Following a recent trend of conserving islands, part of Northern Ontario’s plentiful untouched wilderness has been purchased by a local group devoted to the study of natural areas.
On one of the Thunder Bay Field Naturalists’ hikes amid the wilderness that surrounds Lake Superior, participants will hear fascinating lectures about the natural history and resources of the region – but this organization also puts its money where its mouth is. In March of 2012, it was announced that the Naturalists has successfully completed the purchase of a large portion of Bowman Island, a sprawling piece of woodland in a remote corner of the lake. Buying this land, which had been publically listed with a local brokerage, completes the protection of the island, as the remainder is virtually all owned by the Crown.
Established in the 1930’s by several environmentally-minded military personnel, Major L.S. Dear and Colonel S.C. Young, the Naturalists quickly became Northern Ontario’s organization of choice for those interested in bird watching, botany, and nature hikes. It flourished around the Lakehead region throughout the 20th century, and gradually transformed into an active participant in environmental projects, allied with larger groups like the Nature Conservancy of Canada and the World Wildlife Fund. Its founders could hardly have anticipated such a great success – the Naturalists now have more than 1,000 acres of wilderness under their direct management.
A significant portion of that protected wilderness takes the form of islands in Lake Superior. The land on Bowman Island was of particular interest to the group because they happened to own its neighbour, Paradise Island, and intended to incorporate Bowman into an already-established nature reserve. The 60-acre Paradise Island was purchased by the Naturalists in late 2007 for $320,000, through a combination of donations, government assistance, and in-kind gifts from landowners. The island is highly unique, as it’s chilly, unsheltered location has created an arctic-style environment with flora typically seen only at higher latitudes, like crowberry and lichens.
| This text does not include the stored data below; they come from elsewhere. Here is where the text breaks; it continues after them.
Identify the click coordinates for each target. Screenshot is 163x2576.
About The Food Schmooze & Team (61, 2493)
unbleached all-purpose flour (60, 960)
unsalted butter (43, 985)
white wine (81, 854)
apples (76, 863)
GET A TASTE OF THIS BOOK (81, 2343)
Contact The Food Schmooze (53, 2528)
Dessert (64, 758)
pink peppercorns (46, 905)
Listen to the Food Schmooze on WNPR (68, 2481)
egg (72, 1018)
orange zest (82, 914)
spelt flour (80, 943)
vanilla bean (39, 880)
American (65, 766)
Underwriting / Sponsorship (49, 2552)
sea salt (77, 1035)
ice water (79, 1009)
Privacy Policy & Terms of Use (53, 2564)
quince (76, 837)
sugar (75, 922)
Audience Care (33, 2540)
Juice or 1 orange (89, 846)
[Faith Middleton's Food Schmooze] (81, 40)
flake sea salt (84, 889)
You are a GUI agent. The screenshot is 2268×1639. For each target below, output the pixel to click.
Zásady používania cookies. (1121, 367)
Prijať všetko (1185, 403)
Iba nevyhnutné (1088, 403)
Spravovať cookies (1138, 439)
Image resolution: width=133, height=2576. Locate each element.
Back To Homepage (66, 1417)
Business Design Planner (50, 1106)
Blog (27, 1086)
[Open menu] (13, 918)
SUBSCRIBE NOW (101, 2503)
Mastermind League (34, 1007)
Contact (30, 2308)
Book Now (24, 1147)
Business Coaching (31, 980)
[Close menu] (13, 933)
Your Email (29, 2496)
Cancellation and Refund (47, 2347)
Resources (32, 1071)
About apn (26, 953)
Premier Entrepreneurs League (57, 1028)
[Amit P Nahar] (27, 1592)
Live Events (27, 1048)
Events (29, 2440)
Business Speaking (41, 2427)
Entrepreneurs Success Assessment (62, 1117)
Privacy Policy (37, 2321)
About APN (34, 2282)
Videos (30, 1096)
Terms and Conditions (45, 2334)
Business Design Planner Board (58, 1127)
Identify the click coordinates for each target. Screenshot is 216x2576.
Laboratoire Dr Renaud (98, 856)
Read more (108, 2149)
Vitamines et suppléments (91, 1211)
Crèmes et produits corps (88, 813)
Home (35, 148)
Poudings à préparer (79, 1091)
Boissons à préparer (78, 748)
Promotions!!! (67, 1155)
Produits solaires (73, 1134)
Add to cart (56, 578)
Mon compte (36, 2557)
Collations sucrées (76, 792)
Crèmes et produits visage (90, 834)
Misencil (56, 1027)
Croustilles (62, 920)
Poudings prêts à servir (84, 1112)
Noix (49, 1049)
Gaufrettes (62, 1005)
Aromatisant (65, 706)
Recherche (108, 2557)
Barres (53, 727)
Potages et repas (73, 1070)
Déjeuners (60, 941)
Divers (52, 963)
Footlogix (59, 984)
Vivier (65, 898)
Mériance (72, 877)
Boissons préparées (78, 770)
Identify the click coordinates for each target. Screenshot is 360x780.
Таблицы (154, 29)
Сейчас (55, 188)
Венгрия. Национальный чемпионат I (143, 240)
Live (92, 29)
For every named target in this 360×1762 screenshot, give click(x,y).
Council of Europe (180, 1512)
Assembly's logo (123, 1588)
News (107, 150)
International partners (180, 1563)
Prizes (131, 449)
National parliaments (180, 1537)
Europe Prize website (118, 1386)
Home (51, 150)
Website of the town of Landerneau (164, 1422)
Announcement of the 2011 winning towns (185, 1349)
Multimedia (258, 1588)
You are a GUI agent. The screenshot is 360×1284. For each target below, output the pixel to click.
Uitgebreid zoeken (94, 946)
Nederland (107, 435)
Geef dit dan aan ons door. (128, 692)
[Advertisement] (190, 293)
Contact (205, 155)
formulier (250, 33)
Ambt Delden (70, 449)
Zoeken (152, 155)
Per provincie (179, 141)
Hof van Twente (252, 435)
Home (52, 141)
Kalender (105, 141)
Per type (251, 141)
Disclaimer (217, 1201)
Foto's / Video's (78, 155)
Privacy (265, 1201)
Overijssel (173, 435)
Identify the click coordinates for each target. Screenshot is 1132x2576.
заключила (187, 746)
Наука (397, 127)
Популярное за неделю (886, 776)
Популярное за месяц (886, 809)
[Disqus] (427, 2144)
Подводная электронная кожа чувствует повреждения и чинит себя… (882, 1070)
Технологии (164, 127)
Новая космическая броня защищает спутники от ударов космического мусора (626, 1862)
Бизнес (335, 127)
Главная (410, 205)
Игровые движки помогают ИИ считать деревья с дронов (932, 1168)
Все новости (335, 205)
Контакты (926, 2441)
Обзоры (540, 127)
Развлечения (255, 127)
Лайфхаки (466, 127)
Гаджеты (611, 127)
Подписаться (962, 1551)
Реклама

Another island under the Naturalists’ domain is the tiny Hare Island, a 4.5 acre speck that, despite its small size, is an important bird habitat and even has a resident pair of Bald Eagles. This island, which was publically listed for sale as a place to build a vacation cottage, was purchased by the group in 2008, through the financial assistance of the friends and family of Gordon and Elizabeth McLaren, two of the earliest members of the group who were there for its 1933 beginnings. With the new acquisition of Bowman Island making three isles under protection, the Thunder Bay Field Naturalists are adding to a legacy that has flourished for almost 80 years, and will no doubt continue for many more.